In an APC III pelvic fracture, especially with hemodynamic instability, the pelvic ring is often widely disrupted, leading to significant volume loss within the pelvic cavity due to venous and arterial bleeding. While transfusion is critical, and angiography may be needed, the most critical immediate orthopedic intervention after initial resuscitation is mechanical stabilization of the pelvic ring using a C-clamp or external fixator.

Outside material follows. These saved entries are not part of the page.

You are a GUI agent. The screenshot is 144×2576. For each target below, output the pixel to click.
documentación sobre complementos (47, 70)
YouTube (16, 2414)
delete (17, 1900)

This reduces the pelvic volume, tamponades bleeding, and reduces ongoing hemorrhage. Angiography is typically performed after mechanical stabilization if the patient remains hemodynamically unstable, indicating persistent arterial bleeding. ORIF and traction are definitive treatment steps, not immediate life-saving measures.

Question 659

Topic: Pelvic & Acetabular Trauma

A 45-year-old man sustains an anteroposterior compression (APC) Type II pelvic ring injury in a high-speed motor vehicle collision. Which of the following accurately describes the ligamentous disruption associated with this specific injury pattern?

. Anterior sacroiliac ligaments disrupted; posterior sacroiliac ligaments intact
. Both anterior and posterior sacroiliac ligaments completely disrupted
. Sacrotuberous ligaments intact; sacrospinous ligaments disrupted
. Posterior sacroiliac ligaments disrupted; anterior sacroiliac ligaments intact
. Complete disruption of the pubic symphysis with a concomitant sacral fracture

Correct Answer & Explanation

. Anterior sacroiliac ligaments disrupted; posterior sacroiliac ligaments intact


Explanation

An APC II pelvic injury is characterized by pubic symphysis diastasis and tearing of the anterior sacroiliac, sacrotuberous, and sacrospinous ligaments. The strong posterior sacroiliac ligaments remain intact, rendering the pelvis rotationally unstable but vertically stable.

Question 660

Topic: Pelvic & Acetabular Trauma
A 35-year-old male is struck by a car, sustaining an anteroposterior compression (APC) pelvic ring injury. According to the Young-Burgess classification, which specific ligamentous disruption differentiates an APC Type II injury from a highly unstable APC Type III injury?
. Symphysis pubis disruption
. Sacrotuberous ligament disruption
. Sacrospinous ligament disruption
. Anterior sacroiliac ligament disruption
. Posterior sacroiliac ligament disruption

Correct Answer & Explanation

. Posterior sacroiliac ligament disruption


Explanation

In the Young-Burgess classification, APC injuries involve varying degrees of diastasis of the symphysis pubis. APC II involves disruption of the symphysis, sacrotuberous, sacrospinous, and anterior sacroiliac ligaments, but the posterior sacroiliac ligaments remain intact (opening book injury). An APC III injury is characterized by the additional complete disruption of the posterior sacroiliac ligaments, resulting in complete hemipelvic instability (both rotational and vertical).